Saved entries
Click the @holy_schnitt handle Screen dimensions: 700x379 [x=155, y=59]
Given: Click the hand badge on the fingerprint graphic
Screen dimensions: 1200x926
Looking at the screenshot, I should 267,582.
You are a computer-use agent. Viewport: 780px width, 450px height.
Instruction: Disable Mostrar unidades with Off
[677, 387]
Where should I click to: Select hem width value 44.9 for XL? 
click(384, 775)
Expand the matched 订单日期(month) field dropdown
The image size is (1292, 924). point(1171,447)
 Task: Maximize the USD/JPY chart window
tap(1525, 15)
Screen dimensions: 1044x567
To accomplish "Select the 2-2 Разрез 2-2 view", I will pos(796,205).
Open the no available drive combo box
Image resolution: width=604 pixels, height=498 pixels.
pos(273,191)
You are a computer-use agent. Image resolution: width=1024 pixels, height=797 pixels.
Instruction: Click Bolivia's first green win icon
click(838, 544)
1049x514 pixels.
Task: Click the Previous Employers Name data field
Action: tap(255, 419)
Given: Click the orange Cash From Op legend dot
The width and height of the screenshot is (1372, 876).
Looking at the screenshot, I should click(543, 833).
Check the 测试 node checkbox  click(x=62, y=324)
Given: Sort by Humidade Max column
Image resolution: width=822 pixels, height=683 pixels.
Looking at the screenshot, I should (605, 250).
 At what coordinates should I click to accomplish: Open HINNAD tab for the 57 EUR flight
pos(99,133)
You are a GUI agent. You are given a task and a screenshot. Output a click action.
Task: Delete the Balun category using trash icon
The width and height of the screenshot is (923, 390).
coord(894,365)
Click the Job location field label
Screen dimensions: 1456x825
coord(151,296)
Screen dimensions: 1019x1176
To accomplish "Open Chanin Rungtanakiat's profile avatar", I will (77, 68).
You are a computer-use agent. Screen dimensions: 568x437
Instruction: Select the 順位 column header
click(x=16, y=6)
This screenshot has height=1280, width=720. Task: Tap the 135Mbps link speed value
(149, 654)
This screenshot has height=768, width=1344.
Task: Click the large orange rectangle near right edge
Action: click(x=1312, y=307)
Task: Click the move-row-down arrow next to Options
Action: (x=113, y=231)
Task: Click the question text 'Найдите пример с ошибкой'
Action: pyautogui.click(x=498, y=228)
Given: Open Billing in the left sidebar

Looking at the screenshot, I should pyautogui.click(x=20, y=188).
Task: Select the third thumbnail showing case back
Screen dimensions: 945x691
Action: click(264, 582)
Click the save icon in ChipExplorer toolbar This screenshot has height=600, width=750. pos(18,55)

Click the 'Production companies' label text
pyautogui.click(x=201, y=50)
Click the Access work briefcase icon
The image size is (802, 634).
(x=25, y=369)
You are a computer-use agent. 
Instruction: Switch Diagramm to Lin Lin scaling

What is needed:
From the entries above, copy each line that holds "agent".

Result of the exercise:
You are a computer-use agent. Viewport: 780px width, 450px height.
You are a computer-use agent. Image resolution: width=1024 pixels, height=797 pixels.
You are a GUI agent. You are given a task and a screenshot. Output a click action.
You are a computer-use agent. Screen dimensions: 568x437
You are a computer-use agent. 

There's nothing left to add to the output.